Remettre les clés à l’acheteur avant la signature de l’acte ?

Il arrive régulièrement que les acquéreurs demandent aux vendeurs de disposer des clés dès la signature du compromis de vente (et donc bien avant l’acte authentique), dans la mesure où le bien vendu est déjà libre d’occupation.

Pour gagner du temps, l’acheteur souhaite, en effet, réaliser immédiatement certains travaux. Cela lui permettra d’emménager dès la signature de l’acte notarié.

Bien souvent, le vendeur accepte de bonne grâce de mettre les clés anticipativement à disposition de l’acquéreur, mais les parties ne mesurent pas l’incidence juridique de cet acte.

Quelques exemples explicites :

Un jeune couple achète une maison. Ils connaissent bien les vendeurs. L’acompte est payé. Les parents ont « de la surface ». La banque a marqué son accord pour le prêt. Tout va bien. Pas de raison de s’inquiéter. Même si l’acte est prévu dans 3 mois, les vendeurs donnent les clés et les travaux sont entrepris.
2 mois plus tard, c’est le drame. Le jeune couple décède tragiquement dans un accident de voiture. Les parents renoncent à la succession. Les vendeurs se retrouvent avec un chantier inachevé et une maison invendable, sinon à sérieuse perte.
Un acquéreur a reçu les clés et l’autorisation implicite de faire des travaux dans la maison. Il touche à un mur porteur qui s’effondre. Une partie de la maison s’affaisse. Les travaux de remise en état sont trop lourds à supporter financièrement. L’acquéreur préfère abandonner l’acompte versé et ne passera jamais l’acte… Vu la quasi insolvabilité de l’acquéreur, les vendeurs se résignent à renoncer à l’exécution forcée de la vente et se retrouvent avec une maison quasi invendable…
Le vendeur autorise l’acquéreur à effectuer des travaux de détapissage. L’appareil utilisé par l’acquéreur est défectueux et il provoque accidentellement un incendie. Les pompiers doivent intervenir. L’appartement est saccagé et les voisins du dessous ont subi des dégâts. Qui va payer ?
Pour montrer sa bonne foi et prévoir une indmenisation correcte du vendeur « en cas de problème », l’acquéreur a versé au compromis un acompte substantiel de 25 % du prix (au lieu des 10 % habituels), de manière à pouvoir disposer immédiatement des clés et effectuer des travaux.
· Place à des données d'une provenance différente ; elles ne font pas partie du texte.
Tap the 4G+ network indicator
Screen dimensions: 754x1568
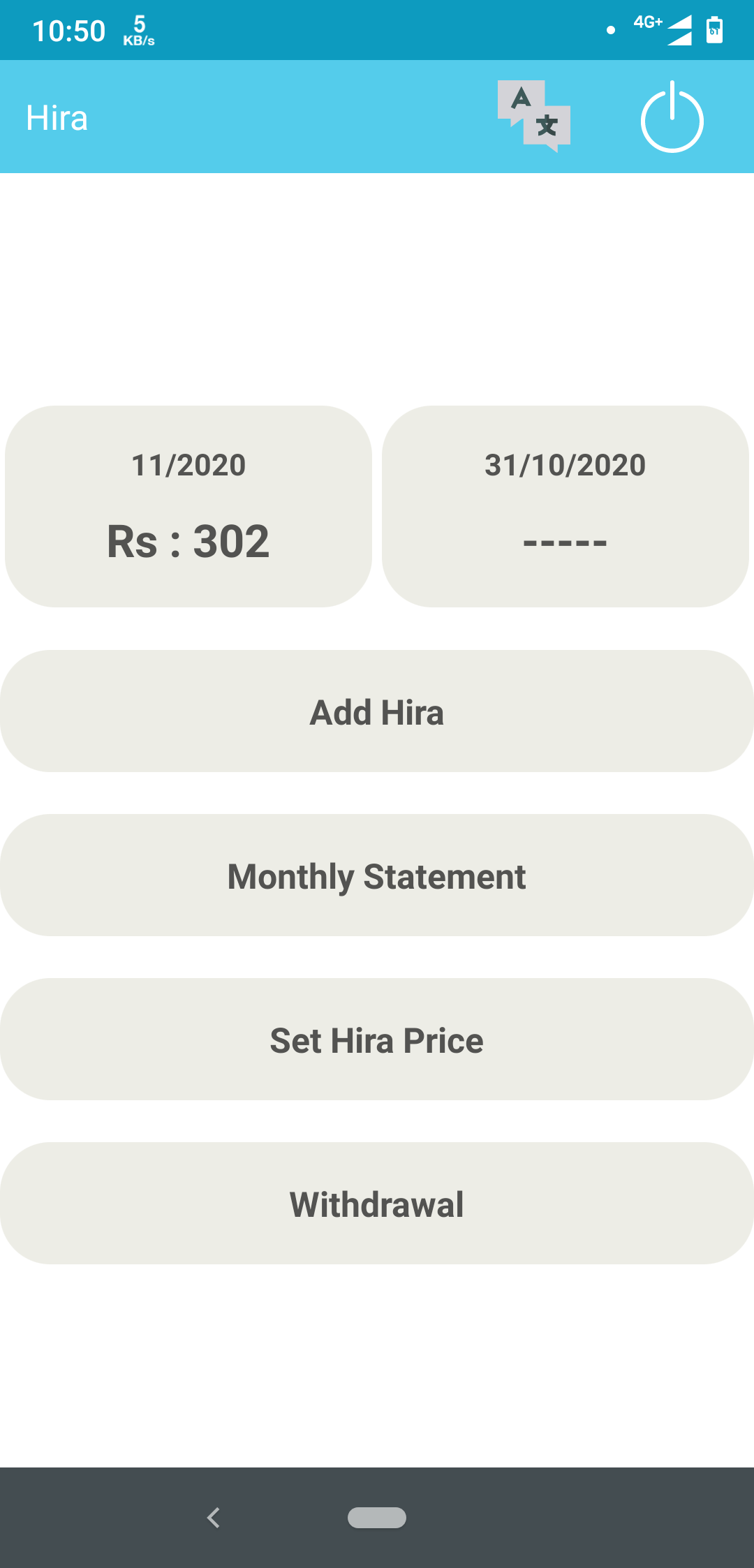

Après avoir effectué d’importantes rénovations, l’acquéreur apprend du notaire que l’acte authentique ne pourra pas être signé par la faute du vendeur : la maison vendue est hypothéquée pour un montant bien supérieur au prix de vente et le vendeur est criblé de dettes fiscales… Si une solution n’est pas trouvée , l’acquéreur risque de perdre l’acompte remis au vendeur et le prix des rénovations réalisées…
Des exemples de ce type, il y en a beaucoup et « cela n’arrive pas qu’aux autres » !

Donc, remettre les clés avant l’acte, c’est dangereux, tant pour le vendeur que pour l’acquéreur !

Et si c’est réellement impératif ou une condition essentielle de la vente, il faudra, alors, s’entourer d’un maximum de précautions :

– préciser la nature des travaux autorisés et exclure expressément les gros travaux ainsi que ceux touchant aux structures
– imposer la souscription par l’acquéreur d’une assurance couvrant l’immeuble contre tous dégâts (par exemple, une assurance du type « tous risques chantier ») ainsi qu’en responsabilité civile
– prévoir un acompte plus important que les 10 % habituels, mais en prévoir la consignation chez le notaire jusqu’à l’acte et/ou jusqu’à production d’un certificat hypothécaire montrant qu’il n’y a pas d’inscription (ou qu’elle est nettement inférieure au prix de vente)
– prévoir que les travaux réalisés restent acquis au vendeur, au fur et à mesure de leur mise en œuvre, sans indemnité, si l’acte authentique n’est pas signé dans le délai convenun, par la faute de l’acquéreur.
– prévoir que les charges de l’immeuble, le précompte et les consommations sont à charge de l’acquéreur à dater de la réception des clés
– faire signer un reçu pour les clés, etc…

Bref, la solution la plus simple ne serait-elle pas de signer l’acte authentique dans un délai plus rapide que les 4 mois usuels ?…. Et de recevoir à ce moment-là les clés de l’immeuble dont on est devenu propriétaire… et responsable ?!